- **Data for analysis**:
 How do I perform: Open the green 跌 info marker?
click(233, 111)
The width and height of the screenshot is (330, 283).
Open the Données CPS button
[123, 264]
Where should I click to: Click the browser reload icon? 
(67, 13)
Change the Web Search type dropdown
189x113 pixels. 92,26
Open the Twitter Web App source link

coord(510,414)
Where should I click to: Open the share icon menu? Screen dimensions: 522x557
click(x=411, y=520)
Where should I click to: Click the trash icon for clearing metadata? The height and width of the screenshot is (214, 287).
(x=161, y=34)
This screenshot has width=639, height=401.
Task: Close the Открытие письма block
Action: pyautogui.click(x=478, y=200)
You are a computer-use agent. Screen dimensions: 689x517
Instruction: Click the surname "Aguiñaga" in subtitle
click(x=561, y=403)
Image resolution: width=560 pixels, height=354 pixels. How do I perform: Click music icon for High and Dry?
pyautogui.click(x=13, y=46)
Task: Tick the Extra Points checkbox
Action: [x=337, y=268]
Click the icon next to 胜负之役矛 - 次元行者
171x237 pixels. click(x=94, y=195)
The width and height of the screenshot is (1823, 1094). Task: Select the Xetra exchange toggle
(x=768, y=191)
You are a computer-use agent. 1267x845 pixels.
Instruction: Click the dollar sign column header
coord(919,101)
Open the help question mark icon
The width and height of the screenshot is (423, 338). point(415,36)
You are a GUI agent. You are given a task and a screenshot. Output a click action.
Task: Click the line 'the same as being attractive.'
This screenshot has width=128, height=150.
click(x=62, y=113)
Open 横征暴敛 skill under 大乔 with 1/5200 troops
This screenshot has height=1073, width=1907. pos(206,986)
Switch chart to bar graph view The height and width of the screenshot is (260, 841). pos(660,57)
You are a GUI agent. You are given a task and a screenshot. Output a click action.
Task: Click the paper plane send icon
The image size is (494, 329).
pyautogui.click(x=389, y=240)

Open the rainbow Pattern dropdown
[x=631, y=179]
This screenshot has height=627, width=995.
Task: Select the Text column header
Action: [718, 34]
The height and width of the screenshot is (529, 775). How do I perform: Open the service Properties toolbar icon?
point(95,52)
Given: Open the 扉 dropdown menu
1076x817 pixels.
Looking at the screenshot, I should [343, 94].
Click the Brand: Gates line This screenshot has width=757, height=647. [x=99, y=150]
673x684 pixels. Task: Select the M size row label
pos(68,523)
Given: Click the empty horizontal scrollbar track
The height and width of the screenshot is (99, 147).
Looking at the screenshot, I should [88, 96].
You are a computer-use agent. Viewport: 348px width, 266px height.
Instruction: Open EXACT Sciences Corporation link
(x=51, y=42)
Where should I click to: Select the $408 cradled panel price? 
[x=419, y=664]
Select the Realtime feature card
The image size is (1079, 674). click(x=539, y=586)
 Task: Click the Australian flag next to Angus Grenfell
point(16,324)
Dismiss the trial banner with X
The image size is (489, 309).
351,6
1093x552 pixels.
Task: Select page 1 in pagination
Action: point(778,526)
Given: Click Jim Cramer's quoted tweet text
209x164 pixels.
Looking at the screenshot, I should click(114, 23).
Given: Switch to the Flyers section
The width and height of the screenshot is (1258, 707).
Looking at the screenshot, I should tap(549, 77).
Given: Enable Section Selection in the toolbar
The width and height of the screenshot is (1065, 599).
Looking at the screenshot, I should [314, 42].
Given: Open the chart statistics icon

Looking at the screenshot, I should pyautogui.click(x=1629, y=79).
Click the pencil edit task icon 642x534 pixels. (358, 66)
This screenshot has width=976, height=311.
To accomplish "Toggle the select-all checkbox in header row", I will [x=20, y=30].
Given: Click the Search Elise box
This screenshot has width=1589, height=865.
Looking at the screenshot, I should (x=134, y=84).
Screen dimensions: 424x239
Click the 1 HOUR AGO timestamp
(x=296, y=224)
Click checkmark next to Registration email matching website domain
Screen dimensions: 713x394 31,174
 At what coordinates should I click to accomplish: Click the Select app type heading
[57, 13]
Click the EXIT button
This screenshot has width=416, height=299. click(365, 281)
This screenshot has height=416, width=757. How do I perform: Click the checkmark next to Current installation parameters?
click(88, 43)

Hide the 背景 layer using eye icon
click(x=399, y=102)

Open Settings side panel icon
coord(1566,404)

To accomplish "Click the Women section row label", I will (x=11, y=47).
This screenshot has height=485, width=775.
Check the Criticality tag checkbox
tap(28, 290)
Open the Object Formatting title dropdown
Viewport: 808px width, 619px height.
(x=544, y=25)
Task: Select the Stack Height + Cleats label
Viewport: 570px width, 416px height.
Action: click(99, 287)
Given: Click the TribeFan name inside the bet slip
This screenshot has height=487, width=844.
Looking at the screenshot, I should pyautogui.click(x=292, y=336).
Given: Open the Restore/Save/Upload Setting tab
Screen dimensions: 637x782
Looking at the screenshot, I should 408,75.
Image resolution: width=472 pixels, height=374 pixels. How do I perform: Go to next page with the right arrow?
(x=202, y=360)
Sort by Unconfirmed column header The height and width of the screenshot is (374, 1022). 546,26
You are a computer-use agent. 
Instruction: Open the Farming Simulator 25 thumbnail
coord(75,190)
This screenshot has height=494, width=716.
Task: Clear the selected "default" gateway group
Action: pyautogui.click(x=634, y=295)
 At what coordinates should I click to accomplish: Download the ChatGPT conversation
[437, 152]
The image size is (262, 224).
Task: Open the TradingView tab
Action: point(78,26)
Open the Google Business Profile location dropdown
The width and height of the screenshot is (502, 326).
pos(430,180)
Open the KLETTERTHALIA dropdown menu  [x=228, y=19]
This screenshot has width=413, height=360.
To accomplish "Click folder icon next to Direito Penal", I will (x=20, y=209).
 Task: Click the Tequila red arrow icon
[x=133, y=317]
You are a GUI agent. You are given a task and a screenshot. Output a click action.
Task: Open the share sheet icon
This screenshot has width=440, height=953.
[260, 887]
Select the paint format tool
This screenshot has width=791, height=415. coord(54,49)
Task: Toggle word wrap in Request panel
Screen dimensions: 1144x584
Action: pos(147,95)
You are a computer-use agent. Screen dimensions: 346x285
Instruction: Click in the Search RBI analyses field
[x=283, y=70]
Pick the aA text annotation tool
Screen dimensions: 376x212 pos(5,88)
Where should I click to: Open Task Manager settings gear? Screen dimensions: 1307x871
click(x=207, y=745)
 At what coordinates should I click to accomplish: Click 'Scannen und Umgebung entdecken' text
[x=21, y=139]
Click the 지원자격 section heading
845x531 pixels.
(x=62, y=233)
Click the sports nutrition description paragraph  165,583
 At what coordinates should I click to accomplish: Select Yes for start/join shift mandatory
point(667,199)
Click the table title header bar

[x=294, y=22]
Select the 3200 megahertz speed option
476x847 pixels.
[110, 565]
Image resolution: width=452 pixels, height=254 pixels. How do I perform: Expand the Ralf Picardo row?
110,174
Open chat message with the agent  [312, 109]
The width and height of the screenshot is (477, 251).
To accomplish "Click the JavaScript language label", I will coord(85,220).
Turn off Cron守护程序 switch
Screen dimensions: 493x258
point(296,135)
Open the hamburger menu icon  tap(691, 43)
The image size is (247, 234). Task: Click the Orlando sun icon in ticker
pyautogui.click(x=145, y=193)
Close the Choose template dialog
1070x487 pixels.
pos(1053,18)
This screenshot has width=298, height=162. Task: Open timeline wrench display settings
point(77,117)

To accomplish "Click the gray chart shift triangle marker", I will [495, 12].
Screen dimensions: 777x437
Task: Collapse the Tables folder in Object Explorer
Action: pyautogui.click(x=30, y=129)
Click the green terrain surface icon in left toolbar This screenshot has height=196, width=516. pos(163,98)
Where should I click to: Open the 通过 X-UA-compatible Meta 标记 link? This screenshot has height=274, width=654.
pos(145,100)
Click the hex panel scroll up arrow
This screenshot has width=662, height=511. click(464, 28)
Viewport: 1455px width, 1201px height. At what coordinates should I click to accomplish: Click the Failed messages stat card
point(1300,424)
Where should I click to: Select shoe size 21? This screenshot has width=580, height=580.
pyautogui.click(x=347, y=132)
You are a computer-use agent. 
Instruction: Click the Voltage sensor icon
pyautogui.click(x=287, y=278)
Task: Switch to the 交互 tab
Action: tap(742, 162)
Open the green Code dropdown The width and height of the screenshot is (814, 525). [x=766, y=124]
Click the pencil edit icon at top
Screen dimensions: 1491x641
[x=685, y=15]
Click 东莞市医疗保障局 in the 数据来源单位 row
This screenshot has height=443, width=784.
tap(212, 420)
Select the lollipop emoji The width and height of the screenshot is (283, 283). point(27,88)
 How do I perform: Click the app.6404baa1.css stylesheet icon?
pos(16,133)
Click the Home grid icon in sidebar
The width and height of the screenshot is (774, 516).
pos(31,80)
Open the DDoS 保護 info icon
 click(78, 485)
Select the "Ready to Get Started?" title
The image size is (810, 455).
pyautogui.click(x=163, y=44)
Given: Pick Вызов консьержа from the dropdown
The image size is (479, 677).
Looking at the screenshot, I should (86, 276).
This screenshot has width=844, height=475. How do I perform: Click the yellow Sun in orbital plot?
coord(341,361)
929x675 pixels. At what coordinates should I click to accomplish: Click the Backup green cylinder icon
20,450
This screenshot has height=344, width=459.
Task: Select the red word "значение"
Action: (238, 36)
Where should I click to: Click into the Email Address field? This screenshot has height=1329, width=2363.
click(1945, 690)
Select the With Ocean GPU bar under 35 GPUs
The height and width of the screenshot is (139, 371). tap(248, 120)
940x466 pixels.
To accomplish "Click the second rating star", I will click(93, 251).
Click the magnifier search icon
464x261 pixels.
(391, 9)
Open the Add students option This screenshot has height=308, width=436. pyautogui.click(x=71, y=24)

- **Required work**: Which lines above contain the word "option"? Copy each one.

- **Solution**:
Select the 3200 megahertz speed option
Open the Add students option This screenshot has height=308, width=436. pyautogui.click(x=71, y=24)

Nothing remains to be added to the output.